KR20080037003A - Metal strip chiller - Google Patents

Abstract

2 which are disposed facing each other on both sides with the metal strips 1 continuously conveyed in the longitudinal direction interposed therebetween, each comprising a nozzle attached to the cooling gas blowing box 3 and facing toward each strip surface; A metal strip chiller for cooling a metal strip (1) comprising at least one nozzle field and a flow chart tube (5) disposed between the nozzles and for discharging cooling gas deflected from the nozzle and deflected on the strip surface. In the nozzle strips 4, which constitute a gas conduit 6 connected to a box and are arranged next to each other and spaced apart in parallel, the nozzles are joined together in a group form and simultaneously face each metal strip surface. And a flow conduit 5 for discharging the cooling gas flow, which is distributed over the length of the nozzle strip 4 at the same time. It is arranged between the nozzle strips 4 extending laterally with respect to 3).

Description

Metal Strip Chillers {DEVICE FOR COOLING A METAL STRIP}

FIELD OF THE INVENTION The present invention relates to metal strip chillers, and more particularly to chillers comprising at least two nozzle fields disposed opposite each other on the basis of metal strips which are conveyed continuously in the longitudinal direction. Here, the nozzle field faces and faces each strip surface and is attached to a blower box for cooling gas, and a flow chart tube is disposed between the nozzles for discharging the cooling gas to discharge the cooling gas flow deflected from the strip surface. .

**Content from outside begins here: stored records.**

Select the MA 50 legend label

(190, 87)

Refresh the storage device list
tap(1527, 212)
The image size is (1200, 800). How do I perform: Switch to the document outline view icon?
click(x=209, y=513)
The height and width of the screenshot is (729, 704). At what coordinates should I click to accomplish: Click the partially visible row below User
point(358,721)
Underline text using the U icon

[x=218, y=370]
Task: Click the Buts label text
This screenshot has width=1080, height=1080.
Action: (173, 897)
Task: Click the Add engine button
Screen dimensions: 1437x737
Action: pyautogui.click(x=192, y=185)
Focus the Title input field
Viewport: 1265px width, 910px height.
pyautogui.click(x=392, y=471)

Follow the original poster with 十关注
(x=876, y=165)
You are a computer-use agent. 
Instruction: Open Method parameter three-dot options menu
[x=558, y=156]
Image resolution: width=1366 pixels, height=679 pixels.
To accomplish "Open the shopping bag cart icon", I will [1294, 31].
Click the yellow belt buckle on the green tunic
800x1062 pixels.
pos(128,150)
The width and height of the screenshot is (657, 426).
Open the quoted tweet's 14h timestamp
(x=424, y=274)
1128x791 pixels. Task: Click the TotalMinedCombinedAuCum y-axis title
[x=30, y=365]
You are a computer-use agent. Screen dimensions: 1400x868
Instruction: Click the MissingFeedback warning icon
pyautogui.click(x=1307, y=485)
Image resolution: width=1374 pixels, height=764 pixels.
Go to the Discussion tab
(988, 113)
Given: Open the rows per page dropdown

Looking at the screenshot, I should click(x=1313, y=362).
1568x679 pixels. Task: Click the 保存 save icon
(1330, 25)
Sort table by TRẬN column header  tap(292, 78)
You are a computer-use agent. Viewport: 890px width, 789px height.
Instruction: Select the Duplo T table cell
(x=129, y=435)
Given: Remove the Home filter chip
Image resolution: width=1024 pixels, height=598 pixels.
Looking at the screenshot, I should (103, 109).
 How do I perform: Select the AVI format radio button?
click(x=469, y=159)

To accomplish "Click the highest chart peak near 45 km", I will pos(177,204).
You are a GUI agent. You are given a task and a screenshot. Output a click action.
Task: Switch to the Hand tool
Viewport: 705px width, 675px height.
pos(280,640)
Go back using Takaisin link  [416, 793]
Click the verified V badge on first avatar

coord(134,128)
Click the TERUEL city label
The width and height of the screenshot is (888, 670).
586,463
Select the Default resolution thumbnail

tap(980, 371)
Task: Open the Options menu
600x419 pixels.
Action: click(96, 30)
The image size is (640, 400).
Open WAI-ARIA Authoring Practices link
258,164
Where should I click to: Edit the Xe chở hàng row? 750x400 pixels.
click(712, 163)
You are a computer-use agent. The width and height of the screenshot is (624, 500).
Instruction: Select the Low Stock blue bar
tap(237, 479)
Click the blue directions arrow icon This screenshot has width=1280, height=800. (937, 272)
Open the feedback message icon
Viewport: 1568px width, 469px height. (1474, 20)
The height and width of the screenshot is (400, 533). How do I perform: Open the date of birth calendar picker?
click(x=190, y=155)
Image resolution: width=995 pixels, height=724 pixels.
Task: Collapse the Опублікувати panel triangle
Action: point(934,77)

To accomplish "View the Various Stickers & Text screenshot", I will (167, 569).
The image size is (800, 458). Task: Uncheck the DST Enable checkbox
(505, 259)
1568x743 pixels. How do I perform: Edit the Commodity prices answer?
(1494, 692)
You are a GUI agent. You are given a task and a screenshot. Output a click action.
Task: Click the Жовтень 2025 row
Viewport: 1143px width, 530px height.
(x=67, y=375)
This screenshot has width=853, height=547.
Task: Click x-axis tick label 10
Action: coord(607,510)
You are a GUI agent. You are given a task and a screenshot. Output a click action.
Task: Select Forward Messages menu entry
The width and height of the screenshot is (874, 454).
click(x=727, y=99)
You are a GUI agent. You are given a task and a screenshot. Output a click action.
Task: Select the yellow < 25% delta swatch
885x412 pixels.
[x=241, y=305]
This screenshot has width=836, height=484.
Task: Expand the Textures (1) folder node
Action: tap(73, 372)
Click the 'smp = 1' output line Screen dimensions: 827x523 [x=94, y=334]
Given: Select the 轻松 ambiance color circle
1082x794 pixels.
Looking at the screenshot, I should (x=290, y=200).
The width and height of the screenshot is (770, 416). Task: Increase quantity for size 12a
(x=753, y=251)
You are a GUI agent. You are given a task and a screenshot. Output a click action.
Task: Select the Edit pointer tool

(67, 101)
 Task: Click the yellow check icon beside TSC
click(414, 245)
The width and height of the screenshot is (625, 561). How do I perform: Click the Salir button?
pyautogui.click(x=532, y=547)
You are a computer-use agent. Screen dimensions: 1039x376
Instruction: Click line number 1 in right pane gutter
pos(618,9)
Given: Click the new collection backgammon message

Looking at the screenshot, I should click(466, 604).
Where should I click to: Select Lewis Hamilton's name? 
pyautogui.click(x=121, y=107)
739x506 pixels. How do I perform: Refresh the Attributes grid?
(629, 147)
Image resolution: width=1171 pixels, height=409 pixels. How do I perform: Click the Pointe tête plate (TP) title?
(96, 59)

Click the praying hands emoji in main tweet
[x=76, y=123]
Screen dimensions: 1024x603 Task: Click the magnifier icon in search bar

After the heat treatment of metal strips, in particular steel strips of steel, it is necessary to cool such metal strips very quickly in order to prevent the formation or settling of microstructures, using a protective gas for this purpose. Hobo gas is generally a mixture of hydrogen and oxygen and serves to prevent oxidation reactions on the surface of the strip. Cooling gas is blown at high speed to the strip surface and then removed again to achieve the requirement of cooling down gradients given at 50 ° C / s to 150 ° C / s depending on the alloy composition for a 1 mm thick steel strip. There is a need. The technology of EP 1 029 933 B1 is known for this purpose. According to this known technique, a blower box is arranged extending in the longitudinal direction of the metal strip and to both sides of the metal strip, and the blower boxes are spaced apart from each other when positioned in a row and face each side of the strip. And a flat jet nozzle extending transverse to the longitudinal direction of the strip. The jet nozzles of these blower boxes are arranged continuously behind each other at regular intervals in the longitudinal direction of the strip, and are complementary to each other to form a continuous row of nozzles extending transverse to the longitudinal direction of the strip. Cooling gas flowing out of the flat jet nozzle and deflected at the strip surface can be removed between the rows of nozzles as a result. In the case of nozzle fields with round jet nozzles as compared to flat jet nozzles, a more uniform spray of cooling gas is generally possible on the strip surface. Flow-through tubes, which are obtained between the individual rows of nozzles, are penetrated by this blower box by means of this known device, which in turn results in non-uniform blowing conditions and, as a result of non-uniform cooling, distorts of the strip resulting in secondary metals. There is a need for a flattening of the strip.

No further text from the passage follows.